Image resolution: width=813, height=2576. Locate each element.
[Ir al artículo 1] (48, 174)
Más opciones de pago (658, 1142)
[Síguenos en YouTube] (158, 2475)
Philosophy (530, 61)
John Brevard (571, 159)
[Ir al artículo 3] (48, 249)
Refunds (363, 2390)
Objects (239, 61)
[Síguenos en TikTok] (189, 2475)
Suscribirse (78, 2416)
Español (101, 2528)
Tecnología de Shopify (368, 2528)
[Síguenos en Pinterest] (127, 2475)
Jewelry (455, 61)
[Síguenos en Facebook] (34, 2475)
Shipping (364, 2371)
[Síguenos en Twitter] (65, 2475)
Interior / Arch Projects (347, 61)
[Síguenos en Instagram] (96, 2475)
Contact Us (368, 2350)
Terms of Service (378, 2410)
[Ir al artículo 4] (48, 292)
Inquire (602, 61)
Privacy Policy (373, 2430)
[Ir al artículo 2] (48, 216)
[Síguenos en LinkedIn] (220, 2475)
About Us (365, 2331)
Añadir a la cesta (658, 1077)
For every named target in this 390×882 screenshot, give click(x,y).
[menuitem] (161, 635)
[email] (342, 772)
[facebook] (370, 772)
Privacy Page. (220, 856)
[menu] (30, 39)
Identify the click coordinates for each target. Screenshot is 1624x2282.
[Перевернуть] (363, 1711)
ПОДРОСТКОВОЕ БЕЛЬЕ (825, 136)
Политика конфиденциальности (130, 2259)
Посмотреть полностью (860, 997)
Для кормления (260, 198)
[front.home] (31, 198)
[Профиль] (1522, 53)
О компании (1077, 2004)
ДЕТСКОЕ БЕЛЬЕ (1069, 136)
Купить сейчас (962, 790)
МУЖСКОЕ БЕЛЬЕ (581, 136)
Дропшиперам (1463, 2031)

-- YOUR TASK --
Please write out the entries exactly, keeping every line intact.

-- TASK OUTPUT --
Image resolution: width=813, height=2576. Locate each element.
[Ir al artículo 1] (48, 174)
Más opciones de pago (658, 1142)
[Síguenos en YouTube] (158, 2475)
Philosophy (530, 61)
John Brevard (571, 159)
[Ir al artículo 3] (48, 249)
Refunds (363, 2390)
Objects (239, 61)
[Síguenos en TikTok] (189, 2475)
Suscribirse (78, 2416)
Español (101, 2528)
Tecnología de Shopify (368, 2528)
[Síguenos en Pinterest] (127, 2475)
Jewelry (455, 61)
[Síguenos en Facebook] (34, 2475)
Shipping (364, 2371)
[Síguenos en Twitter] (65, 2475)
Interior / Arch Projects (347, 61)
[Síguenos en Instagram] (96, 2475)
Contact Us (368, 2350)
Terms of Service (378, 2410)
[Ir al artículo 4] (48, 292)
Inquire (602, 61)
Privacy Policy (373, 2430)
[Ir al artículo 2] (48, 216)
[Síguenos en LinkedIn] (220, 2475)
About Us (365, 2331)
Añadir a la cesta (658, 1077)
For every named target in this 390×882 screenshot, give click(x,y).
[menuitem] (161, 635)
[email] (342, 772)
[facebook] (370, 772)
Privacy Page. (220, 856)
[menu] (30, 39)
Identify the click coordinates for each target. Screenshot is 1624x2282.
[Перевернуть] (363, 1711)
ПОДРОСТКОВОЕ БЕЛЬЕ (825, 136)
Политика конфиденциальности (130, 2259)
Посмотреть полностью (860, 997)
Для кормления (260, 198)
[front.home] (31, 198)
[Профиль] (1522, 53)
О компании (1077, 2004)
ДЕТСКОЕ БЕЛЬЕ (1069, 136)
Купить сейчас (962, 790)
МУЖСКОЕ БЕЛЬЕ (581, 136)
Дропшиперам (1463, 2031)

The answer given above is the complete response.